■ Task details ■
Which lines to output? The line containing "The height and width of the screenshot is (537, 788)." and every line after it in the data below, each copied exactly.

■ Supplied data ■
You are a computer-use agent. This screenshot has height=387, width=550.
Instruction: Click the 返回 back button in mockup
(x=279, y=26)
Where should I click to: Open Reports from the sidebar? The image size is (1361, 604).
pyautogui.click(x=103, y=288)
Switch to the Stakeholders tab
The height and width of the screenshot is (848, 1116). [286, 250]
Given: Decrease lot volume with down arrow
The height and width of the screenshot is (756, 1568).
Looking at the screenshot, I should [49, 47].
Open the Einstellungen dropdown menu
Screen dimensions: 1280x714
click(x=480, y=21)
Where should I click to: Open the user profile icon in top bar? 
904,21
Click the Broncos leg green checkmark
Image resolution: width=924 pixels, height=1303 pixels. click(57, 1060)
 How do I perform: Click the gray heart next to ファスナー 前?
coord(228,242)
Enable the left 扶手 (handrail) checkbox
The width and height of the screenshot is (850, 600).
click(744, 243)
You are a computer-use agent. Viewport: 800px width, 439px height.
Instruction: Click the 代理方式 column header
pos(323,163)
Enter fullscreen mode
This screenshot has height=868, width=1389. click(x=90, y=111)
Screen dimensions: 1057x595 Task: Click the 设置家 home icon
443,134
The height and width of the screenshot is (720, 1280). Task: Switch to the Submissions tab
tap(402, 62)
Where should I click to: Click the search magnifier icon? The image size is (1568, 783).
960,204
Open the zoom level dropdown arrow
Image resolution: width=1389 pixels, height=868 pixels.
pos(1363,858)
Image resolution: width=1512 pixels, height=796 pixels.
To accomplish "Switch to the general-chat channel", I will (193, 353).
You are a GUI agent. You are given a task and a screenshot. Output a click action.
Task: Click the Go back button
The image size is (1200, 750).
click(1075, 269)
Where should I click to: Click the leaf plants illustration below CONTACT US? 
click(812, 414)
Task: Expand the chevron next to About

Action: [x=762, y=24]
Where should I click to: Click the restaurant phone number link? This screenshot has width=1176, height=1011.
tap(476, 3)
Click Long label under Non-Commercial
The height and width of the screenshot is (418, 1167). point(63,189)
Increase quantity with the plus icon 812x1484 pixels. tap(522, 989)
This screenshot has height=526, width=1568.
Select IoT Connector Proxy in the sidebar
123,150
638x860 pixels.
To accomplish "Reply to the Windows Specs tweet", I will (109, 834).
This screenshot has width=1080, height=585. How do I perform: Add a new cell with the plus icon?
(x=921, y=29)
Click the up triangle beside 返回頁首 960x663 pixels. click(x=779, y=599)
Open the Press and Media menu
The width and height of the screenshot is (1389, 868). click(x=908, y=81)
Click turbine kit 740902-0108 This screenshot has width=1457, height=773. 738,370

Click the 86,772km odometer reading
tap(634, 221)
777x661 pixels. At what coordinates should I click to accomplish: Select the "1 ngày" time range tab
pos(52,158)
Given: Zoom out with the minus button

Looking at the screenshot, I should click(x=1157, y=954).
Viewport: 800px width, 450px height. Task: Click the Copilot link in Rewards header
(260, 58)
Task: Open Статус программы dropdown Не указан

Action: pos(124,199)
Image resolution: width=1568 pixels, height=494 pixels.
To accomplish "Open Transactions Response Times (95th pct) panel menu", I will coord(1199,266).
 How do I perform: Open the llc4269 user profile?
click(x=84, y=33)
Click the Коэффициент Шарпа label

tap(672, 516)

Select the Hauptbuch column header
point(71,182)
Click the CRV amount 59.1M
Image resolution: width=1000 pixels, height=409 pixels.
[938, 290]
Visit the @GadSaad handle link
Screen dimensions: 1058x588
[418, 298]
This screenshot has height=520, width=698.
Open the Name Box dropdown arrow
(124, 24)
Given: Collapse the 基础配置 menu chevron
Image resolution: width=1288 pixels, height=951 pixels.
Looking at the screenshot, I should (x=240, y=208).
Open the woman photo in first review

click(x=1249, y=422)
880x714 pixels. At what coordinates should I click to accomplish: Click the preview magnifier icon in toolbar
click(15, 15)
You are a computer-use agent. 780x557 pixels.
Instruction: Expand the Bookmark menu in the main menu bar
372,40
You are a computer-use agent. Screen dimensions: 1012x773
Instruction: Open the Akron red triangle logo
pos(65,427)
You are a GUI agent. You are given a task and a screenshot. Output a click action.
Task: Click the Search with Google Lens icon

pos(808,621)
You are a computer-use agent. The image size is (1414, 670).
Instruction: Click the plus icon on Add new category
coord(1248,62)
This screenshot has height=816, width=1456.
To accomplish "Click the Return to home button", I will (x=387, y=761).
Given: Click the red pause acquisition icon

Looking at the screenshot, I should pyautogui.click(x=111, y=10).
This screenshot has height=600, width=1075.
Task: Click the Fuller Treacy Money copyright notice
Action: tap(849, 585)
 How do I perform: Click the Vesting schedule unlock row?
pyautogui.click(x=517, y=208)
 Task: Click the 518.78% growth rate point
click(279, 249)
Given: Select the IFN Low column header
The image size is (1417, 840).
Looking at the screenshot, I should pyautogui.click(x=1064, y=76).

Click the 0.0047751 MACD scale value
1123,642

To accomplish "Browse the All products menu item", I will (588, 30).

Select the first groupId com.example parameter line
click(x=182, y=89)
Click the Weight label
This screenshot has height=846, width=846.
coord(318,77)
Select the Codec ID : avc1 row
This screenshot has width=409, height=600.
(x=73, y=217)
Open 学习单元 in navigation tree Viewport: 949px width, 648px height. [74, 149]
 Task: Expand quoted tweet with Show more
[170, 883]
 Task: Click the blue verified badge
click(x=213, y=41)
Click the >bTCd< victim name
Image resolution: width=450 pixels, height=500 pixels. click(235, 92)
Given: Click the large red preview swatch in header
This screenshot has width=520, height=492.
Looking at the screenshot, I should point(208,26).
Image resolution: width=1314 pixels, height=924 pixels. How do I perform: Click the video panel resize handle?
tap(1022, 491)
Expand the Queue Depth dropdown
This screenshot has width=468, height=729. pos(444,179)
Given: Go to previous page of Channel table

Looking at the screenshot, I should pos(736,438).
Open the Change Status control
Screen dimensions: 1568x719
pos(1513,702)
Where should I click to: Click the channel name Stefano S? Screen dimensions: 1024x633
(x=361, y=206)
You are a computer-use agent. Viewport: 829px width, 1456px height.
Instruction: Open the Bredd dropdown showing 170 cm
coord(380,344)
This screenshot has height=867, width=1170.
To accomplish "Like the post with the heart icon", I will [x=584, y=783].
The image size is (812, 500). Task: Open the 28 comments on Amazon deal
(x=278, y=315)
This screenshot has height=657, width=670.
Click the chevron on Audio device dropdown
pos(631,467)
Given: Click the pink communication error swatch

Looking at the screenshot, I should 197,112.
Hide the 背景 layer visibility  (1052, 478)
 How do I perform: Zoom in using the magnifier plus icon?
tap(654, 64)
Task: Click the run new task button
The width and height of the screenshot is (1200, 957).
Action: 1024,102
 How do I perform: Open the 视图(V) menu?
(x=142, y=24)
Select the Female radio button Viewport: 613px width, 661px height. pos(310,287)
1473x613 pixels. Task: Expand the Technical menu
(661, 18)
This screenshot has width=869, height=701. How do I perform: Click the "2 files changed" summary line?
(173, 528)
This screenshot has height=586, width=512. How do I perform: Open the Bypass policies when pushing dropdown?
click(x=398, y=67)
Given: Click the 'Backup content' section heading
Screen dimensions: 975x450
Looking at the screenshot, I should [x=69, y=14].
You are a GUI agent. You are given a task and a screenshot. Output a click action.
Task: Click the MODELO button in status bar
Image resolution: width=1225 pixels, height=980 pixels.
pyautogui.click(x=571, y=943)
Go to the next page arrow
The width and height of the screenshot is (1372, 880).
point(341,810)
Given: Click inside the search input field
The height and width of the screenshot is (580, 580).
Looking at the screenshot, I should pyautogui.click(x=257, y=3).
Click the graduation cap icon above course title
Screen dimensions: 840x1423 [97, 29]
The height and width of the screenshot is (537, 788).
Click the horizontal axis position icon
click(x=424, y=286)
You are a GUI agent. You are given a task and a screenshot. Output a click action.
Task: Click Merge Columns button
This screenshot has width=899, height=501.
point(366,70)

■ Result ■
The height and width of the screenshot is (537, 788).
Click the horizontal axis position icon
click(x=424, y=286)
You are a GUI agent. You are given a task and a screenshot. Output a click action.
Task: Click Merge Columns button
This screenshot has width=899, height=501.
point(366,70)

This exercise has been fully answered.